“Yeah, sorry, Dad,” I added.
He waved us off, shaking his head and grinning. “If that’s the most trouble you got into while we were away last year, we’re good.”
Last year, while my parents went traveling, I ran the bar while working on my PhD dissertation. That’s how I became friends with Sadie—she needed a job while she and Holden fixed up the inn they’d inherited.
“Are you okay to close up?” he asked me, standing and dusting his hands off.
I nodded. My apartment was over the bar, so I usually closed. “I’ve got it under control.”
“Sounds good. Goodnight, honey.” He dropped a quick kiss on the top of my head before he headed out, something he had been doing since he married my mom when I was five years old.
Joe wasn’t my biological father, but he was my dad. He’d raised me, he loved me and my mom more than anything, and I couldn’t imagine a life without him. He taught me how to ride a bike, how to make a whiskey sour, and how to make pancakes. Where it mattered, he was my dad. The guy who knocked my mom up at twenty and slowly faded from my life? I didn’t call that guy Dad. I didn’t call him anything because I hadn’t heard from him in years.
As Sadie and I cleaned and prepared to close, I glanced around my dad’s bar at the regulars finishing up their drinks, at the old wood floors, the mismatched collection of photos and artwork. I’d been working here on and off since university, over a decade. Every year while I was in school I’d come home to Queen’s Cove, a small town on the coast of Vancouver Island, to help my dad with the summer tourist rush, and in the fall, I’d return to school.
I’d been back in town full time for almost two years working on my dissertation, and after the conversation I had with my advisor this morning, a new sense of urgency weighed in my gut.
“What’s up with you?” Sadie asked beside me at the bar. “You’re quiet tonight. Quieter than usual.”
I flattened my lips into a tight line. “I spoke to my advisor this afternoon.”
Sadie leaned in. “Okay, and?” She knew I’d been dodging my advisor’s calls and emails all week.
“She’s not dropping me like I thought.” I rubbed the bridge of my nose, replaying the conversation in my head before I winced. “She took a position at the University of Toronto.” She currently held a position at the University of British Columbia in Vancouver. “It starts in September but she can delay my deadline until October.”
“What does this mean for you?”
“It means that I need to find the flower by October or I’m dropped from the program.”
For years, I’d been trying to prove that certain plants could adapt to climate change, and that the pink sand verbena from the Queen’s Cove area, rumored to be extinct, had changed location because of the increasing coastal temperatures.
A memory popped into my head—the only memory I had of the flower. It was floating down a creek in the woods, its pink petals standing out against the dark stones as it meandered downstream before it disappeared.
I saw that flower. No one believed me, but I did. I knew it was still out there, but now I was running out of time to prove it.
Sadie reared back, frowning. “They can’t do that.”
I winced. Fuck, this was so embarrassing. “Yes, they can. I’ve been ‘finishing my research’ for two years.” I used air quotes around the words. “Most people finish their dissertation in one year, maximum.”
“Can you switch to another advisor, someone staying at the university?”
Shame twisted in my gut and I could barely meet her gaze. “I asked, and she said no one else wanted to take my work on.”
Meaning everyone else thought I was on a wild goose chase. My face heated in embarrassment, thinking about all the advisors in a meeting, discussing my work.
“She said the longer I take on my dissertation, the lower my chances of finishing are.”

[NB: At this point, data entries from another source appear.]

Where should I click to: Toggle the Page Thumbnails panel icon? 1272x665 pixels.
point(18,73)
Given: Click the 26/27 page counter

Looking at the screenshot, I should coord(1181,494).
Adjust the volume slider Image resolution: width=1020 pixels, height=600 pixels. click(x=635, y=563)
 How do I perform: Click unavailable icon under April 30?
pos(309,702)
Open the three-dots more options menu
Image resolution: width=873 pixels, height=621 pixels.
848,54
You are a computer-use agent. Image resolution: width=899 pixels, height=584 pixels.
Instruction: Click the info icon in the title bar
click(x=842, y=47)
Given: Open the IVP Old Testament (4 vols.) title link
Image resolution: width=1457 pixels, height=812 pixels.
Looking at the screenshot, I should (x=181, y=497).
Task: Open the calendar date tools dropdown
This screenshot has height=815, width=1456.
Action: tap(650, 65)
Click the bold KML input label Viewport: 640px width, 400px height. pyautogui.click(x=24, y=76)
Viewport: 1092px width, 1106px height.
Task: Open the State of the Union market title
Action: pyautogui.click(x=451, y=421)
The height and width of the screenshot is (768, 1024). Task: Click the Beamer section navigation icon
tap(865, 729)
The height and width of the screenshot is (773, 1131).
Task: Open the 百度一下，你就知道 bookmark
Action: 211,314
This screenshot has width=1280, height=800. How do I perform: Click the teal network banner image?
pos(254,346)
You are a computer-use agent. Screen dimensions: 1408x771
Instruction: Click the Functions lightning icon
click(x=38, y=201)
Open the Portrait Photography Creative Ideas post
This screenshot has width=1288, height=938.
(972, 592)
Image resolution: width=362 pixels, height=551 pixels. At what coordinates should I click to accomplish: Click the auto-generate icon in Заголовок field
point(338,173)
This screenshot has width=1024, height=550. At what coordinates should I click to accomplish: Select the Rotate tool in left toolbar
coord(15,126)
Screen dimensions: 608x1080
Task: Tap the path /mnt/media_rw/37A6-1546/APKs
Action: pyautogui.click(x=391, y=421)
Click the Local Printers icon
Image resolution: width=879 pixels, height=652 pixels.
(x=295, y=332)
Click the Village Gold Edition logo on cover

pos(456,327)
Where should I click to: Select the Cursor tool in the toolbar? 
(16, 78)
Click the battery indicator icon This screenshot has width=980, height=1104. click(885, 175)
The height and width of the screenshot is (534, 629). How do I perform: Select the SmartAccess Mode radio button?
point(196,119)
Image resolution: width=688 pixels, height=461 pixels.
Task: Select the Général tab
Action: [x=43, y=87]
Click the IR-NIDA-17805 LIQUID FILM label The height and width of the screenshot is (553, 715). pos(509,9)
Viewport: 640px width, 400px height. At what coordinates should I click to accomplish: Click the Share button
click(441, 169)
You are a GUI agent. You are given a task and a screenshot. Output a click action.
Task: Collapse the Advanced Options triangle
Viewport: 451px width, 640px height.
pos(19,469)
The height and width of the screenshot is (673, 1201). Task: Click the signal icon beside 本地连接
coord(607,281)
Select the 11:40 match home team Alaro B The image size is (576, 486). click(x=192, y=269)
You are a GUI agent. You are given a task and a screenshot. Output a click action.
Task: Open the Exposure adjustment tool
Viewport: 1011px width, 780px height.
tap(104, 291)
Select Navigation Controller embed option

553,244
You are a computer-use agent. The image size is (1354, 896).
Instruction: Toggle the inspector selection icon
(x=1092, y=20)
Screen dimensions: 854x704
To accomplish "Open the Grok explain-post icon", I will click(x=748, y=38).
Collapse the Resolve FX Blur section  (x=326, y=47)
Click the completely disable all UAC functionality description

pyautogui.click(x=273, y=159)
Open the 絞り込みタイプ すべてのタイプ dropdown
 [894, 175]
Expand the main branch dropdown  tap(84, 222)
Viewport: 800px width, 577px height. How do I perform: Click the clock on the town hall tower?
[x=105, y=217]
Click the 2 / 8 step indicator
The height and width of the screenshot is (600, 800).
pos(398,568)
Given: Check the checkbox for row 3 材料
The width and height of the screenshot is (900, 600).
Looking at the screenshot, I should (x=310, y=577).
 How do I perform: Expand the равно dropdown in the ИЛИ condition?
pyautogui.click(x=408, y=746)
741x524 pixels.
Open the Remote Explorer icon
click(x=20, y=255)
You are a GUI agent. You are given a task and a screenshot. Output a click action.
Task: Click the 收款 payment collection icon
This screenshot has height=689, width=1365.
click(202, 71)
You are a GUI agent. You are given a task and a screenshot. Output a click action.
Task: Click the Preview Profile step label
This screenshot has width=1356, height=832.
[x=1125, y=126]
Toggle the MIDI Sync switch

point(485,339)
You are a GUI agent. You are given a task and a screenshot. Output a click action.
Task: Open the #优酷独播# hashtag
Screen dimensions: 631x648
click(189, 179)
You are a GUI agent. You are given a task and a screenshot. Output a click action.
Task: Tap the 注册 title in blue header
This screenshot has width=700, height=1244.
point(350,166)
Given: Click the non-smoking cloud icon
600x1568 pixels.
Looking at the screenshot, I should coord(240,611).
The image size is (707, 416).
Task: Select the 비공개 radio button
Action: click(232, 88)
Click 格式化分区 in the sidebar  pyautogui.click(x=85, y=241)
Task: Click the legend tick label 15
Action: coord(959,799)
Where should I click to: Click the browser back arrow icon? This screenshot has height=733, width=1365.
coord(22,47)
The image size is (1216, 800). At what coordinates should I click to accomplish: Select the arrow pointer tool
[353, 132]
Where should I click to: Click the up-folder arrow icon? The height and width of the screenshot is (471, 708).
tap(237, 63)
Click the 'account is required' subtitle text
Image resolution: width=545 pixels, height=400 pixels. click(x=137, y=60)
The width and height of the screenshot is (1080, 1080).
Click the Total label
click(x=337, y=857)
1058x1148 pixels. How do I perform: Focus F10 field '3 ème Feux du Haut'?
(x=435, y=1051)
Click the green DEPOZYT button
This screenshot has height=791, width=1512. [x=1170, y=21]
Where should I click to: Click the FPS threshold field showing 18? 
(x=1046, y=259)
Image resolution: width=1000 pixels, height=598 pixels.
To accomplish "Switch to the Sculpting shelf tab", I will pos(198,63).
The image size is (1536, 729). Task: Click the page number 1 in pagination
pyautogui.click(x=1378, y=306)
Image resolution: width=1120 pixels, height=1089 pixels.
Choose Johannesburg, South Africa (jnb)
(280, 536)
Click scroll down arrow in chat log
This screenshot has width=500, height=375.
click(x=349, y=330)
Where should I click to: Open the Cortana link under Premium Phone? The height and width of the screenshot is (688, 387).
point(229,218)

Sadie blinked. “Shit. That’s harsh.”
I shrugged. “She’s right. I’ve been working on it for two years.” And three years of school and lab research before that. My stomach rolled as I remembered the tentative tone my advisor had used on the call. “I think she thinks I’m wasting my time.”
Sadie shifted, crossing her arms and leaning against the counter. “You’re out in the mountains looking for the flower all the time.”
“And I still haven’t found it.”
We stood in silence, listening to the music and quiet chatter in the bar.
“What are you going to do?” Sadie asked, studying my face.